Hey, steve666, I'm in Oakland, too, and the drive and hassles of going to Pt. Richmond are reason to skip CostCo when you have the resources we have here.  But CamHughes is not a winery, he's a negociant, sort of, who buys juice from wineries that have too much.  He's admitted in an interview (I'll find a link later) that he cannot even be entirely sure the winery will give him the juice he has tasted or been promised.  The wineries bottle it for him for the Lot series.  CostCo was a good way to get his bottles to market because they generally didn't carry the original wines and his "branding" is consistent with the CostCo style.  Lately he's gotten closer to actually making wine with the "flying winemaker," Evergreen and Rockridge (Oakland again!) offerings.  But I wouldn't count on CostCo entering into a long term relationship with anyone--they're kind of a glorified rack jobber, and that's the antithesis of a long term relationship. 

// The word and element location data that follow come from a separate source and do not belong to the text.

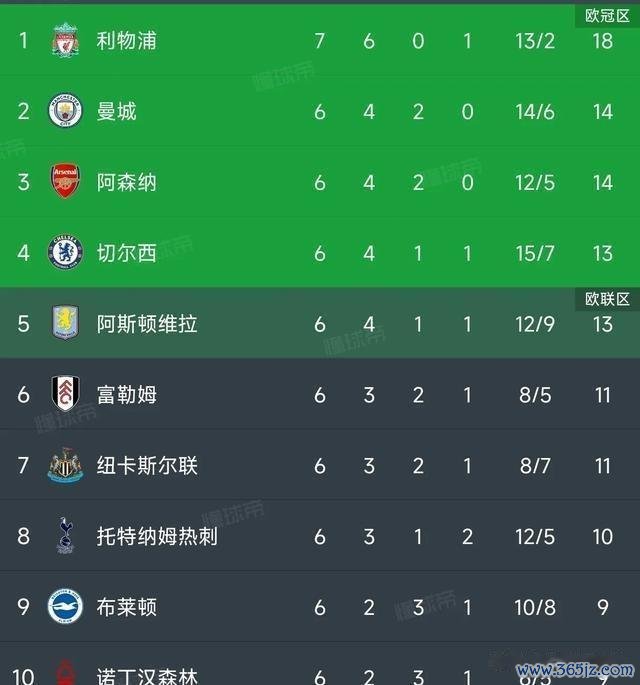This screenshot has height=685, width=640.
Task: Open team name 曼城
Action: [116, 111]
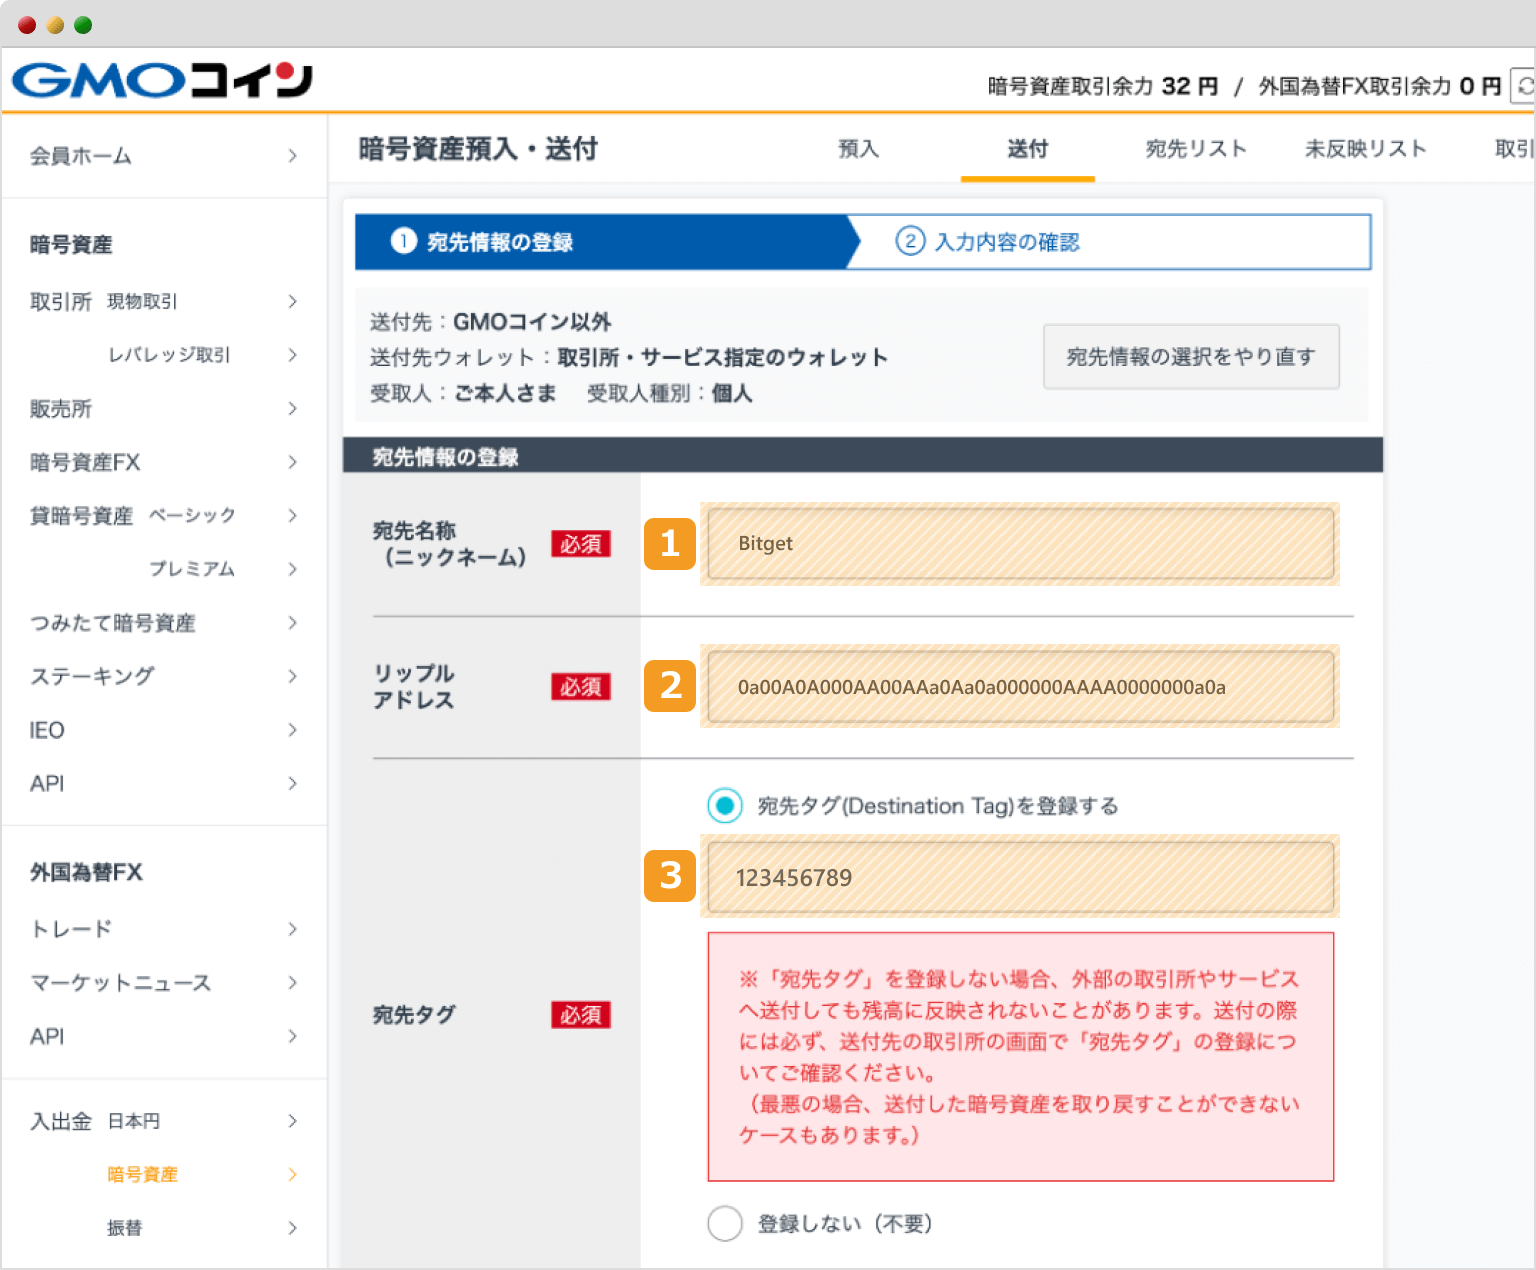The height and width of the screenshot is (1270, 1536).
Task: Open the 未反映リスト tab
Action: coord(1366,148)
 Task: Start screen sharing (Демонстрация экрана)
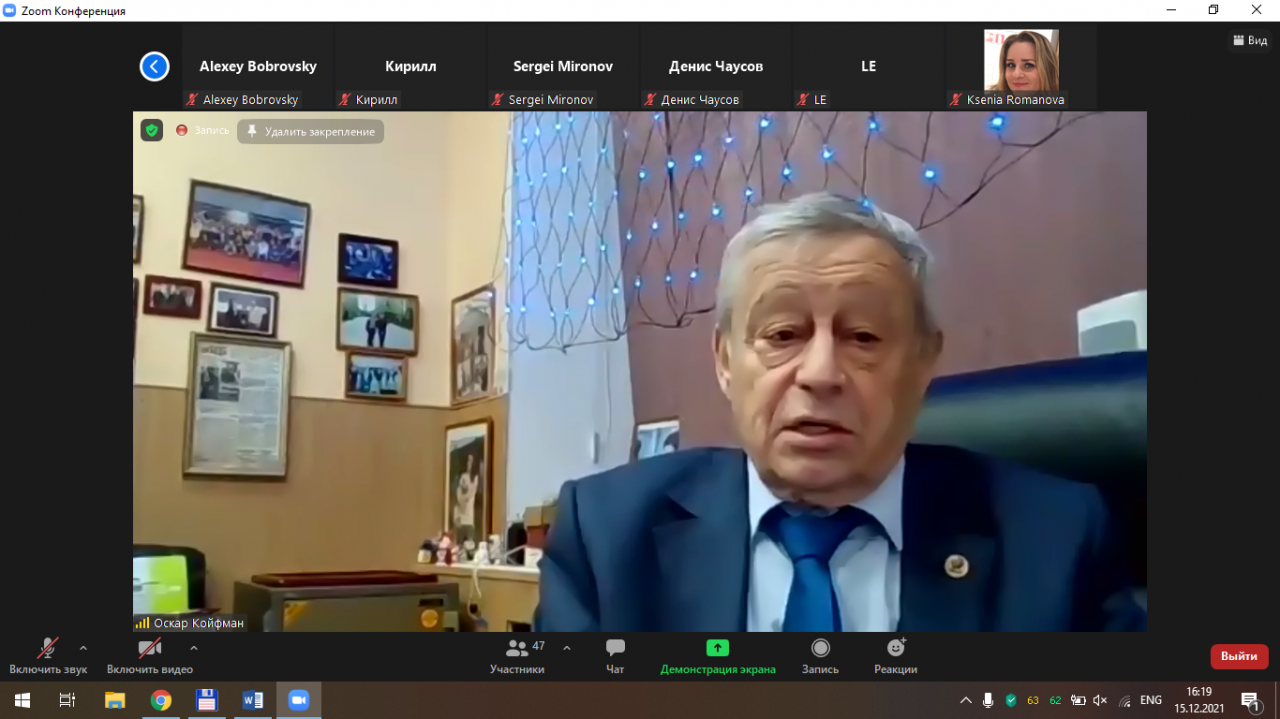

d, I'll check around and see what's going on with Hughes.  I think that the market got rocky for him--the pride that kept wineries from discounting their own juice, or from cutting prices, is in much shorter supply.  Rumors of the recovery of the high mid to upper end are just rumors.  I know that friends who never considered selling to discounters or creating a second label are doing just that.  Busineses that do well when the wine business does well up in Sonoma County are still suffering. We're going to a wedding up there in a few weeks where there will be some industry folks. I'll ask around.  Anyone else know anything?  outthere? HondaJohn?